Department of Mathematics and Statistics, Georgia State University, Atlanta, GA, USA.
Stat Methods Med Res. 2020 Dec;29(12):3457-3491. doi: 10.1177/0962280220929042. Epub 2020 Jun 17.
In medical diagnostic studies, a diagnostic test can be evaluated based on its sensitivity under a desired specificity. Existing methods for inference on sensitivity include normal approximation-based approaches and empirical likelihood (EL)-based approaches. These methods generally have poor performance when the specificity is high, and some require choosing smoothing parameters. We propose a new influence function-based empirical likelihood method and Bayesian empirical likelihood methods to overcome such problems.

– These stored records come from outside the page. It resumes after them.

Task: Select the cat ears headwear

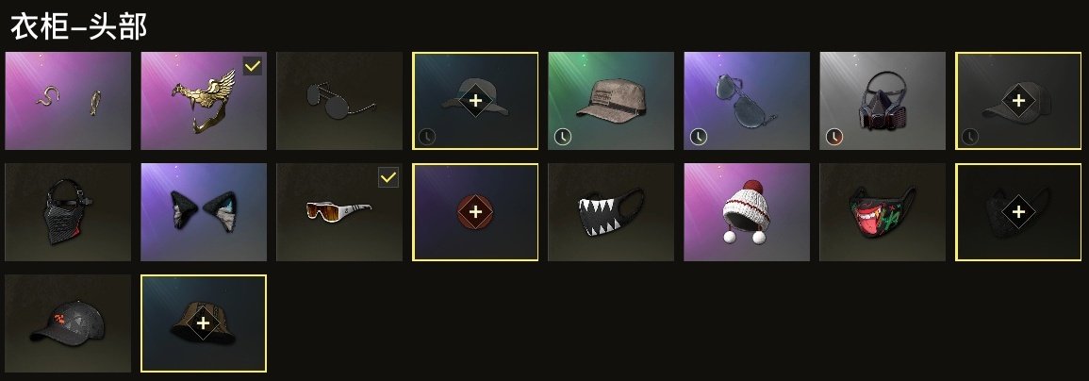Action: [204, 212]
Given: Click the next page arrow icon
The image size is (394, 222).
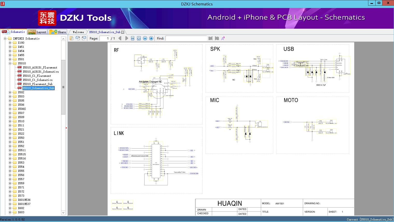Looking at the screenshot, I should (126, 38).
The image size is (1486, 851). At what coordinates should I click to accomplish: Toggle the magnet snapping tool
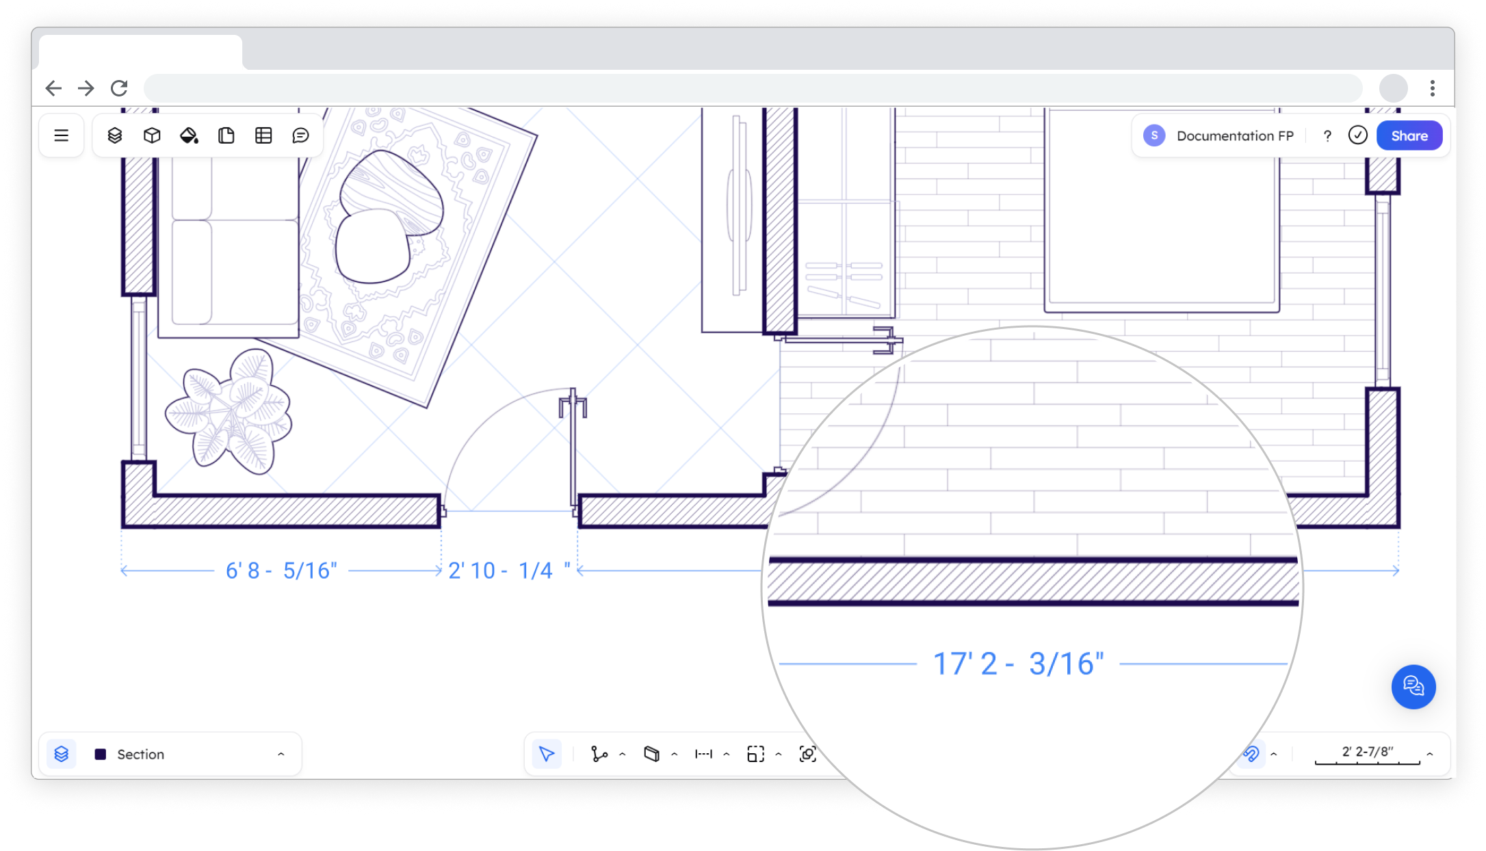[x=1251, y=754]
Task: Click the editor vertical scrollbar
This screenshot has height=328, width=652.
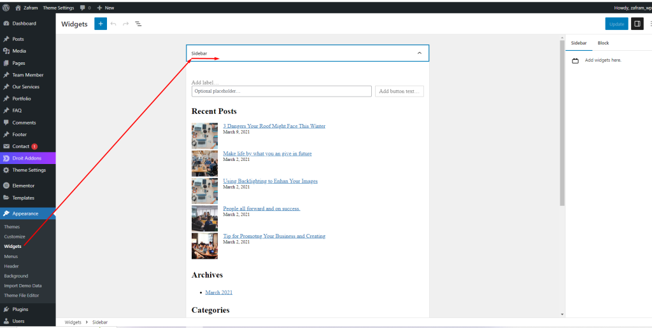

Numerical studies are performed to compare the finite sample performance of the proposed approaches with existing methods. The proposed methods are shown to perform better in terms of both coverage probability and interval length. A real data set from Alzheimer's Disease Neuroimaging Initiative (ANDI) is analyzed.
在医学诊断研究中,可以根据所需的特异性来评估诊断测试的灵敏度。现有的灵敏度推断方法包括基于正态逼近的方法和基于经验似然 (EL) 的方法。当特异性较高时,这些方法的性能通常较差,并且有些方法需要选择平滑参数。我们提出了一种新的基于影响函数的经验似然方法和贝叶斯经验似然方法来克服这些问题。进行了数值研究以比较所提出的方法与现有方法的有限样本性能。结果表明,所提出的方法在覆盖概率和区间长度方面都表现更好。分析了来自阿尔茨海默病神经影像学倡议 (ANDI) 的真实数据集。